**TASK LIST**
a) Rewrite the paragraph of the Tom Dunn excerpt that begins "During the 1972 United States presidential election" as a short list, keeping its main facts.
b) Please reproduce a section of the Tom Dunn excerpt word for word, starting at the words "During the 1972" and ending after "incumbent James Florio.".
c) According to the Tom Dunn excerpt, why was Dunn "read out of the party" in 1974? Answer in one to three sentences.
:: SELECTED PASSAGE
In the wake of the 1967 Newark riots, Dunn issued orders to use deadly force if rioting erupted in the city, which was credited with preventing the spread of unrest to Elizabeth. After gasoline stations ran low on supplies following the 1973 oil crisis, Dunn made Elizabeth one of the first cities in the nation to impose odd-even rationing. He angered many in the large Hispanic community in the 1980s, when he ordered that all city business be conducted in the English language.

He was sworn into his seventh, and what he said would be his final, term of office as mayor in 1989, making him what The New York Times described as being "believed to be the longest-serving mayor of a city of more than 100,000 residents". Despite his assurances that he would not run for mayor again, Dunn ran in the 1992 Democratic primary and lost his bid for the nomination to James Christian Bollwage, who went on the win in the November elections by a 3-1 margin over his Republican challenger.

During the 1972 United States presidential election, Dunn served as one of the national co-chairman of Democrats for Nixon. Dunn was "read out of the party" in 1974 for his support of the Republican Nixon. He supported Jimmy Carter in the 1980 presidential race, but became the New Jersey chair of Democrats for Reagan in 1984. He bucked the Democratic Party again in 1993, serving as state co-chair of Democrats supporting Republican Christine Todd Whitman in her successful race against Democratic incumbent James Florio.

==Senator and Assemblyman==
He was elected to the New Jersey Senate in 1973, where he opposed passage of the Equal Rights Amendment. After a single term in the Senate, Dunn was dropped by the Union County Democrats and was replaced on the party line by John T. Gregorio. Dunn ran as an independent and lost to Gregorio in the general election.

His staunch conservative ideology, dubious ethical standing and irascible personality earned Dunn a spirited primary election challenge from progressive Democrat James J. Devine when he ran for the General Assembly in 1991. Subsequent to his slim nomination victory, Dunn won an uncontested general election with running mate George Hudak.

Dunn declined to seek another term in the Legislature in 1993, after losing his mayoralty the previous year.

==Personal==
Dunn shared his passion for Irish music and culture on Tom Dunn's Irish Show, which ran on radio station WJDM from 1974 to 1992.

In 1982, Mr. Dunn founded the Thornsticks, a local charitable group that quietly helped families in need. The name was taken from the crooked walking sticks used in Ireland.

The son of James J. Dunn and Mary Ellen Moran Dunn, Dunn died at age 76 on February 11, 1998, at his home in Elizabeth due to prostate cancer. He was survived by his second wife, Sally, as well as a son, Thomas G Dunn Jr. (1947-) and his wife Elizabeth, a daughter, Kathleen Dunn Priestley (1952-) and her husband Robert, and three grandchildren, Brian Priestley (1979–2008), Mairin Priestley (1982-) and Meghan Dunn (1993-). His first wife, Ruth, had died in 1989.
::::
:: EXTRACTED INFORMATION
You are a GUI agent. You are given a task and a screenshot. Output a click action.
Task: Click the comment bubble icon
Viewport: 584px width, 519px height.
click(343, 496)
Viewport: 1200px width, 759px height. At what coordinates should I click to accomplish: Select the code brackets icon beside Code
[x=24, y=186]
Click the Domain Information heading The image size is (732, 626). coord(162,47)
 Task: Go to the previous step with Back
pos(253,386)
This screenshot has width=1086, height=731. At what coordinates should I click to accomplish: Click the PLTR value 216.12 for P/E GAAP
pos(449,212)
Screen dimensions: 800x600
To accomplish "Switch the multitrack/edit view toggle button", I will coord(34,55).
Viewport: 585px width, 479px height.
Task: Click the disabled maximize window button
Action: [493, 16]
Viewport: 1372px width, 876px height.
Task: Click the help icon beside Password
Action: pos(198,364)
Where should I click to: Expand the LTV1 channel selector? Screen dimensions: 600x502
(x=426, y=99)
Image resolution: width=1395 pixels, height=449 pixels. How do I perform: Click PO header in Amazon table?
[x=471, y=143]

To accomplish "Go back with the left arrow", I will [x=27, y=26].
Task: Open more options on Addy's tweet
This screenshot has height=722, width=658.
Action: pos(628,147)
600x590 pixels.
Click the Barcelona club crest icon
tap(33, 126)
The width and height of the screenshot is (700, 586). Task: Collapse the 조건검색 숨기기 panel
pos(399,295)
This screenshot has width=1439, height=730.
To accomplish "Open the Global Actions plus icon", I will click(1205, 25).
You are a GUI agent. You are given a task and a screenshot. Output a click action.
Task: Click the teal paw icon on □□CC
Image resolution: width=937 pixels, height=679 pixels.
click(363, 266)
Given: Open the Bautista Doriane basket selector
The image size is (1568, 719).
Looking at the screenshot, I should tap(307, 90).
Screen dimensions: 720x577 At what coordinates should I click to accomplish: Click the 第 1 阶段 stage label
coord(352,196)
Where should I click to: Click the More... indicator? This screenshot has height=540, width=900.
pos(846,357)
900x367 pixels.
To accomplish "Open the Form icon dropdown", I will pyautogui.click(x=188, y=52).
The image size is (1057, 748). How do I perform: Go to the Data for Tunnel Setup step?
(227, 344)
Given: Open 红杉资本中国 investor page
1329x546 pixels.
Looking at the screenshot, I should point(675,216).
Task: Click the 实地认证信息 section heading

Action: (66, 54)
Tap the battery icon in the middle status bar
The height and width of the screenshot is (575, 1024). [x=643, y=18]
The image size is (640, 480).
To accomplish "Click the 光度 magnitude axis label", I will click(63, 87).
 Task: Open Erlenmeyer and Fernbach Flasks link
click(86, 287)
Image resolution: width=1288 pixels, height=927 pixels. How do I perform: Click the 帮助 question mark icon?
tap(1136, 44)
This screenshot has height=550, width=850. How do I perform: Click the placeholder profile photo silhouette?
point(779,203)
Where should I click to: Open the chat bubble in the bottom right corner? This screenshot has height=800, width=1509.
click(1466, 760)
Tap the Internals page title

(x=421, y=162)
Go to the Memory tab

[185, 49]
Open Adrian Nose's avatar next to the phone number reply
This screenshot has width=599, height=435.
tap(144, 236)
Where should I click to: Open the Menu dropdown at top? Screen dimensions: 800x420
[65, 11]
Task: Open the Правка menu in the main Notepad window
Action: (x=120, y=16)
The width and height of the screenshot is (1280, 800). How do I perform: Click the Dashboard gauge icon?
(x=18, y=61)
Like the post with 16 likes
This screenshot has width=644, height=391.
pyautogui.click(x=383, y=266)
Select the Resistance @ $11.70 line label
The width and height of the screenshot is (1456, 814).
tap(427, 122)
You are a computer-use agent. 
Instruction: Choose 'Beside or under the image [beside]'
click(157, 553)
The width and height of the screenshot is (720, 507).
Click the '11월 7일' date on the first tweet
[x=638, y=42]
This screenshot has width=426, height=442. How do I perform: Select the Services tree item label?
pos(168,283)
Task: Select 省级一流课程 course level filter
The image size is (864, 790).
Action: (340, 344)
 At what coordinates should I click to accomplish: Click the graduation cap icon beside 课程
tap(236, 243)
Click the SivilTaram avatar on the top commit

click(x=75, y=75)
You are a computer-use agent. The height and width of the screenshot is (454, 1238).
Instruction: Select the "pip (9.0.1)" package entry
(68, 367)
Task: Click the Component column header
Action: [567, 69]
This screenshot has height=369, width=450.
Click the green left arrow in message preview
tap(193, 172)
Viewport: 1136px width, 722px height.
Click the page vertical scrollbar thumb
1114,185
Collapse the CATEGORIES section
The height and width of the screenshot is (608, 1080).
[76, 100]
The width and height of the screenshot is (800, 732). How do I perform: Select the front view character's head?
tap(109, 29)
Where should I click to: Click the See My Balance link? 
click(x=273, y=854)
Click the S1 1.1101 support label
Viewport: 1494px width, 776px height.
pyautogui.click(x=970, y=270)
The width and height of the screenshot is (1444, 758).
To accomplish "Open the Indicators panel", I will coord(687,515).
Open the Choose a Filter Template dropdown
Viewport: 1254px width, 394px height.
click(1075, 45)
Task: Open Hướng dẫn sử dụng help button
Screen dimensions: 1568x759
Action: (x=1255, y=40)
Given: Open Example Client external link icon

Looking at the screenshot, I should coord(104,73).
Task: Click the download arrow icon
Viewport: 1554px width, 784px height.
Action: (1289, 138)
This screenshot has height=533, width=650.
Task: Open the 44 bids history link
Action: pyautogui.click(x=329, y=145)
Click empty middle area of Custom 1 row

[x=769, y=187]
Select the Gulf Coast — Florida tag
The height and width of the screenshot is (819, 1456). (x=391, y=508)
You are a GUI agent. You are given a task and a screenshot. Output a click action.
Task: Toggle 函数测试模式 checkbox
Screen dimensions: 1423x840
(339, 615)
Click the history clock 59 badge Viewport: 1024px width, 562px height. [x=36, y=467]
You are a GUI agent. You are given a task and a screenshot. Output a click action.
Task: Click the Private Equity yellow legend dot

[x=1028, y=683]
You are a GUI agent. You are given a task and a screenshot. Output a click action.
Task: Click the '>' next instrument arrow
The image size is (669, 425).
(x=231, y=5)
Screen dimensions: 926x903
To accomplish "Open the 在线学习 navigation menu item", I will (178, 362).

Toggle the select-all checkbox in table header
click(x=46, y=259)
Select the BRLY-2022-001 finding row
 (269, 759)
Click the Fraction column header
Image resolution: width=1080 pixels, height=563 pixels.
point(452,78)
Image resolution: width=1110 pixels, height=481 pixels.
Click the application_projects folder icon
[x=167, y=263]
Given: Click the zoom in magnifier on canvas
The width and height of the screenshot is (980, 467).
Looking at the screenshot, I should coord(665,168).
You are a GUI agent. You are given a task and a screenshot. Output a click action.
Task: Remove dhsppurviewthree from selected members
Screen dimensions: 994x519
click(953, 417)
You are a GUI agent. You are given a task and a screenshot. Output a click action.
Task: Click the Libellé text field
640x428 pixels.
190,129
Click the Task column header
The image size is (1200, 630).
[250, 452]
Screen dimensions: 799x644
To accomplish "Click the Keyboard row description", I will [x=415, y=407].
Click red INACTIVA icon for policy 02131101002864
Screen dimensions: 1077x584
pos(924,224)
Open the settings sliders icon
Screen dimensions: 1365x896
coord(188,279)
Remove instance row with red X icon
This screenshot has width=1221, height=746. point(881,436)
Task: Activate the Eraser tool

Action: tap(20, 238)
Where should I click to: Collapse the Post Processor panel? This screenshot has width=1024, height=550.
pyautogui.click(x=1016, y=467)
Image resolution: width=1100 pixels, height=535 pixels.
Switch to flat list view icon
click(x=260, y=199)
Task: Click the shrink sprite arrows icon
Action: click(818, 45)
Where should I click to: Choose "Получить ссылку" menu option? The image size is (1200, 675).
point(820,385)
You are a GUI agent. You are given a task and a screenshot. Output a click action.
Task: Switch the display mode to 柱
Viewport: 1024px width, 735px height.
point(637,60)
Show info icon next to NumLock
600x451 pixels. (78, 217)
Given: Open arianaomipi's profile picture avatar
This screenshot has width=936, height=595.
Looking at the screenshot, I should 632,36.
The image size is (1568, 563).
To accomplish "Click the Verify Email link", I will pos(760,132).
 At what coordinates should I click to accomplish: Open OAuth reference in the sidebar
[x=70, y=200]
::::
**WRITTEN ANSWERS**
a)
- 1972: Dunn served as a national co-chairman of Democrats for Nixon.
- 1974: He was "read out of the party" for supporting the Republican Nixon.
- 1980: He backed Jimmy Carter for president.
- 1984: He became New Jersey chair of Democrats for Reagan.
- 1993: He was state co-chair of Democrats supporting Republican Christine Todd Whitman, who defeated Democratic incumbent James Florio.

b)
During the 1972 United States presidential election, Dunn served as one of the national co-chairman of Democrats for Nixon. Dunn was "read out of the party" in 1974 for his support of the Republican Nixon. He supported Jimmy Carter in the 1980 presidential race, but became the New Jersey chair of Democrats for Reagan in 1984. He bucked the Democratic Party again in 1993, serving as state co-chair of Democrats supporting Republican Christine Todd Whitman in her successful race against Democratic incumbent James Florio.

c) Dunn was "read out of the party" because he supported the Republican Nixon. During the 1972 presidential election, he had served as a national co-chairman of Democrats for Nixon.